--- BEGIN Selected passage ---
Provides 2016 Guidance
NEW YORK--(BUSINESS WIRE)--
Vince Holding Corp. (NYSE:VNCE), a leading contemporary fashion brand
(“Vince” or the “Company”), today announced preliminary estimated sales
and earnings per share (“EPS”) results for the fiscal year ended January
30, 2016 (“Fiscal 2015”) and introduced estimated fiscal 2016 guidance.
Estimated Results for Fiscal 2015 are as follows:
-
Preliminary net sales are expected to be between $300.5 million and
$302.5 million;
-
Preliminary diluted EPS is expected to be between $0.12 and $0.14; and
-
On an adjusted basis, preliminary diluted EPS is expected to be
between $0.32 and $0.34. Adjusted EPS excludes a $10.3 million net
charge associated with the write-down of excess inventory and aged
product to expected net realizable value incurred in the second
quarter of Fiscal 2015, subsequent recovery of inventory in each of
the third and fourth quarters, and $2.7 million in net management
transition costs.
--- END Selected passage ---
_Task:_ Can you copy the Vince fiscal 2015 announcement word for word, everything from "Provides 2016 Guidance" down to "fiscal 2016 guidance."?
--- BEGIN Data extract ---
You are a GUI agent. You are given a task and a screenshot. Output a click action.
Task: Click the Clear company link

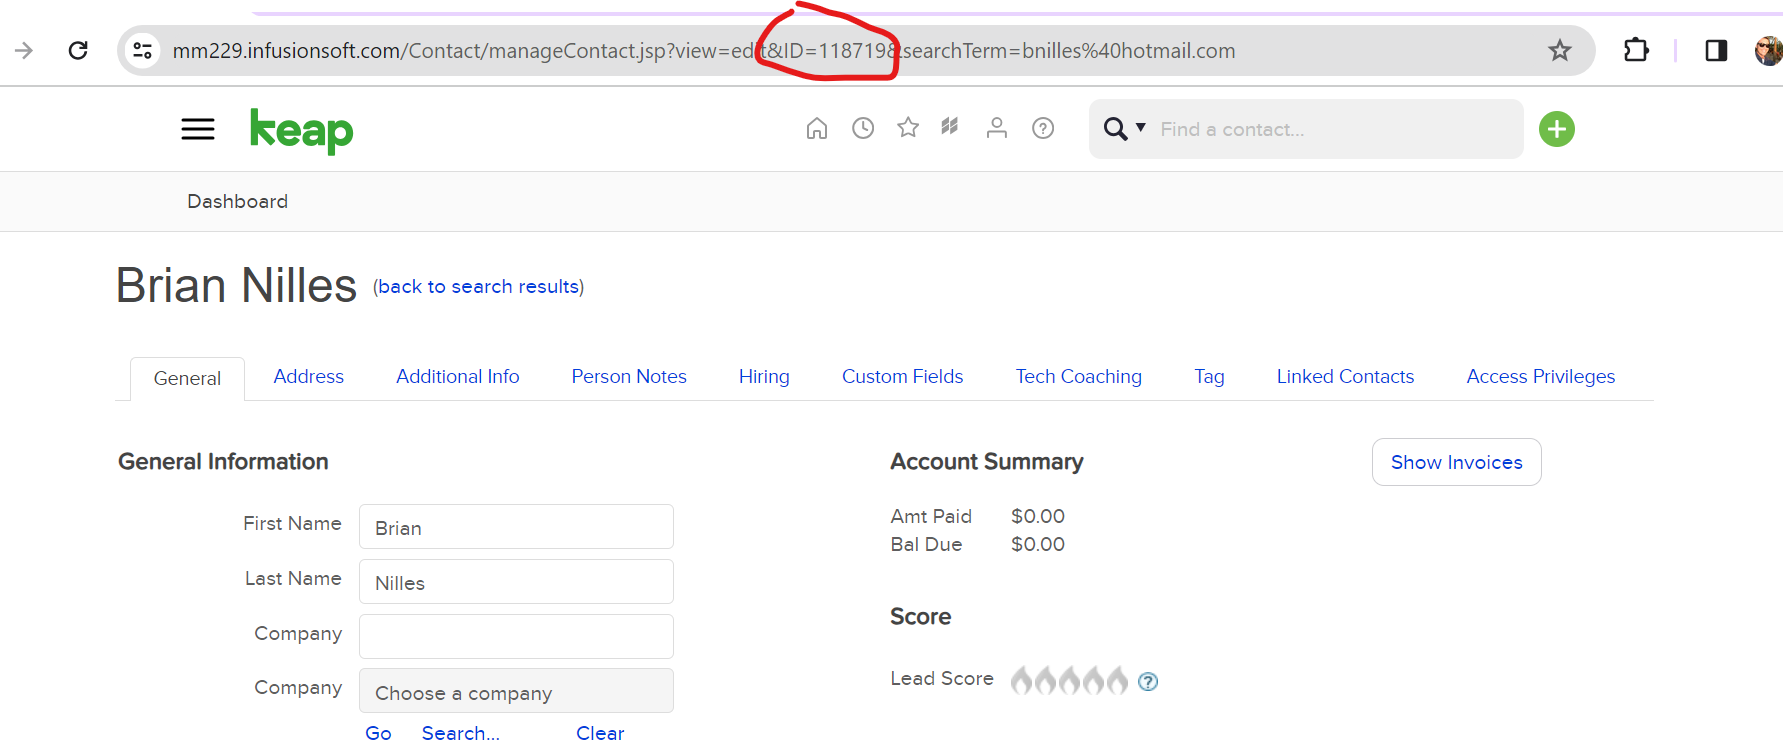[x=600, y=733]
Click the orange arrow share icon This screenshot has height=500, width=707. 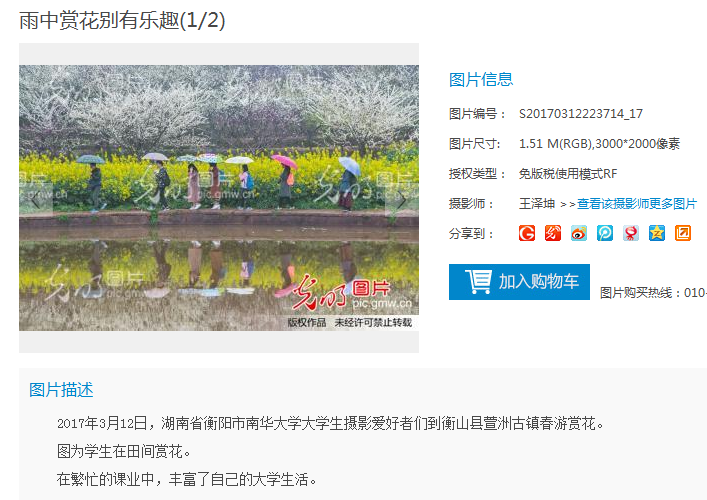683,233
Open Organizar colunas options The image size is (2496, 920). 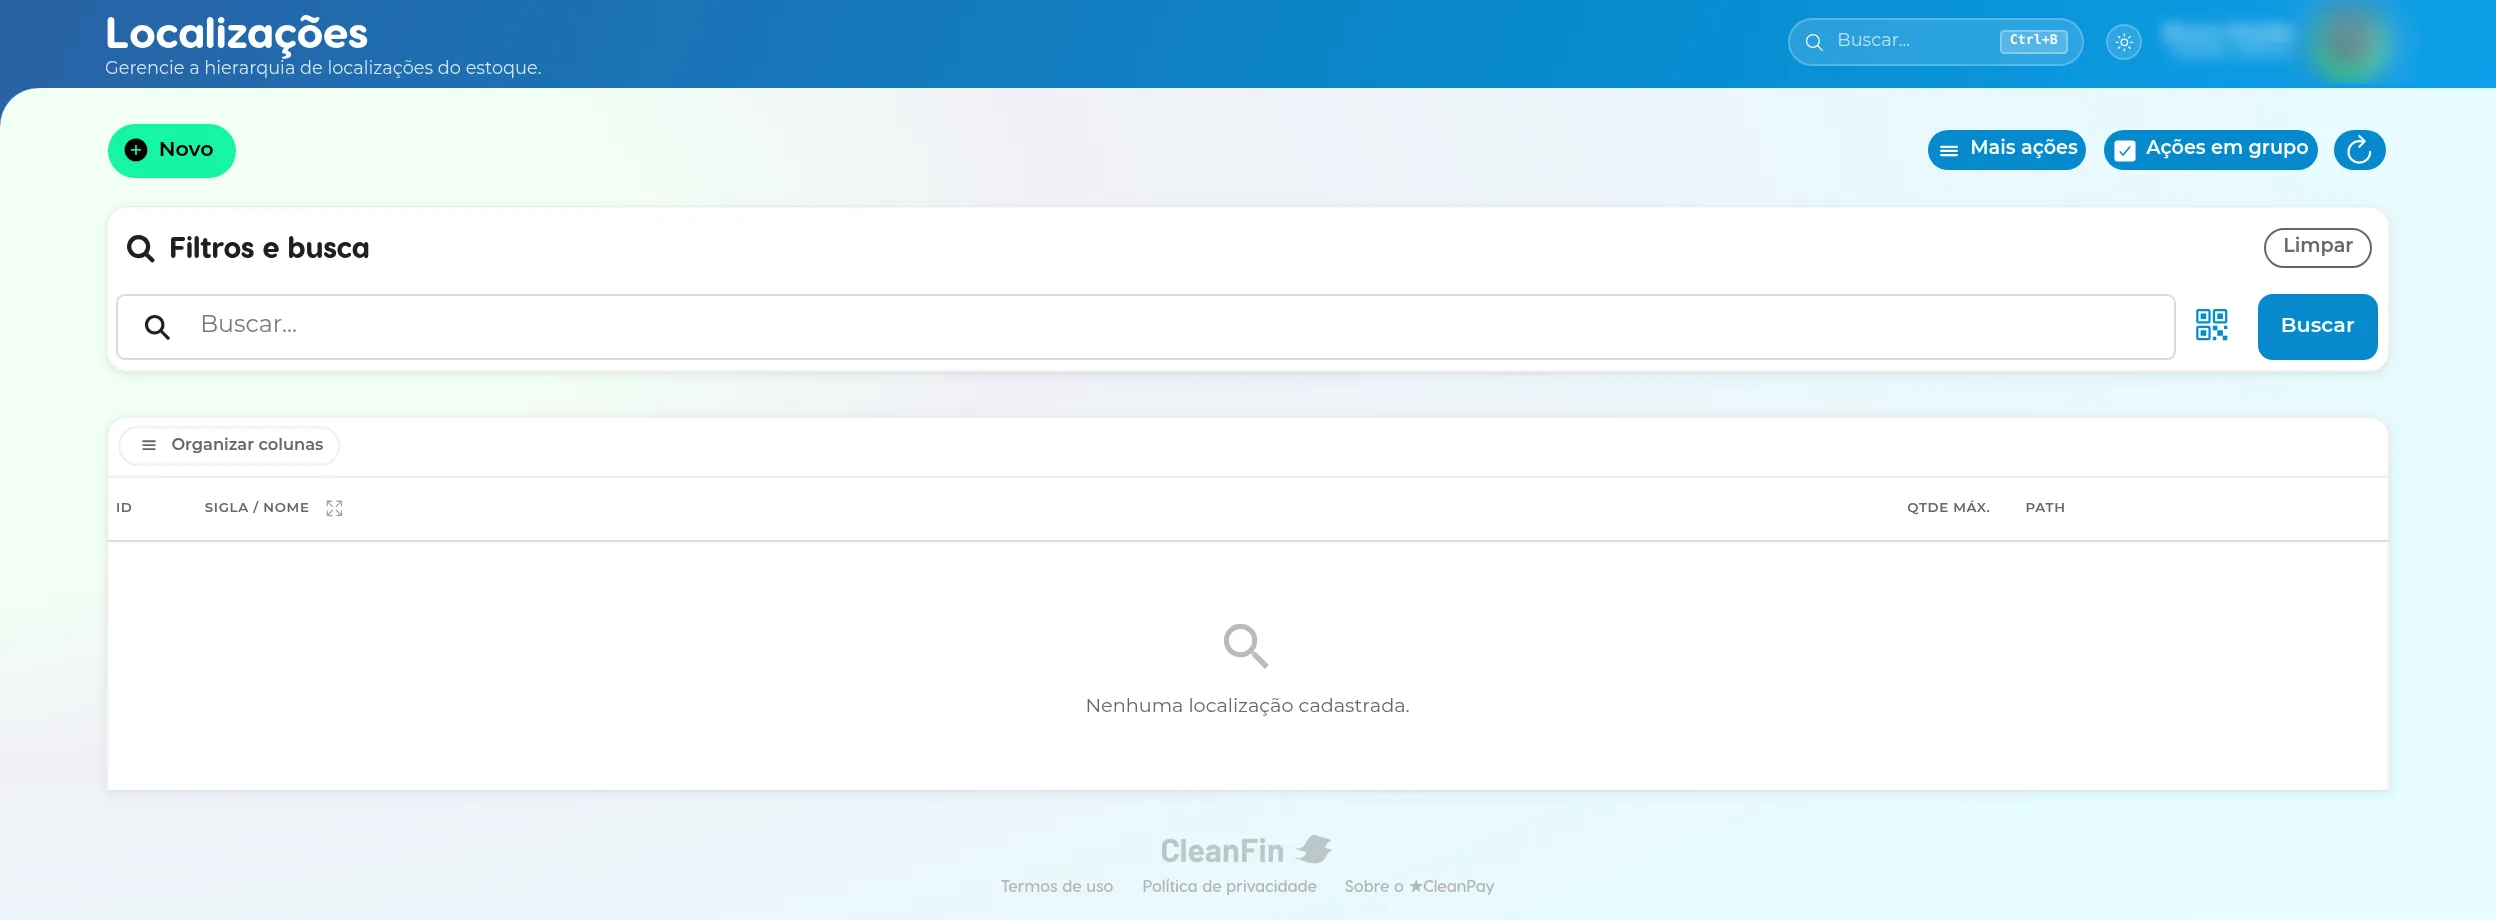(229, 445)
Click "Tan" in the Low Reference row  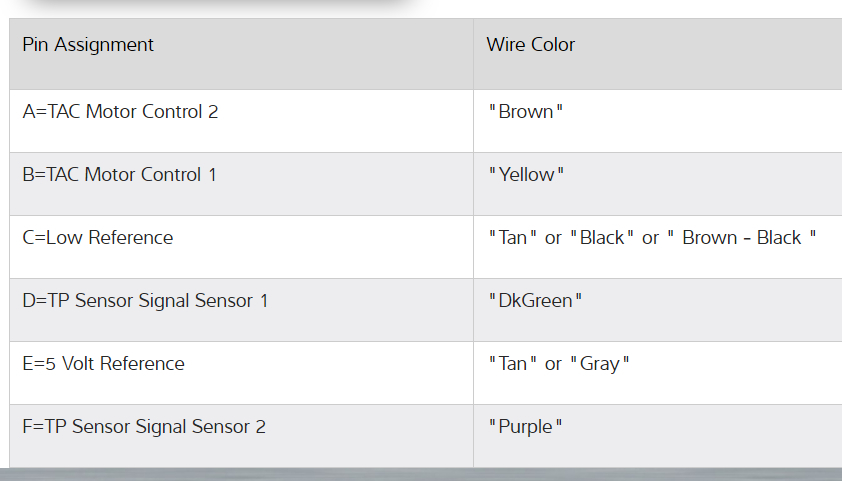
--- END Data extract ---
_Complete response:_
Provides 2016 Guidance
NEW YORK--(BUSINESS WIRE)--
Vince Holding Corp. (NYSE:VNCE), a leading contemporary fashion brand
(“Vince” or the “Company”), today announced preliminary estimated sales
and earnings per share (“EPS”) results for the fiscal year ended January
30, 2016 (“Fiscal 2015”) and introduced estimated fiscal 2016 guidance.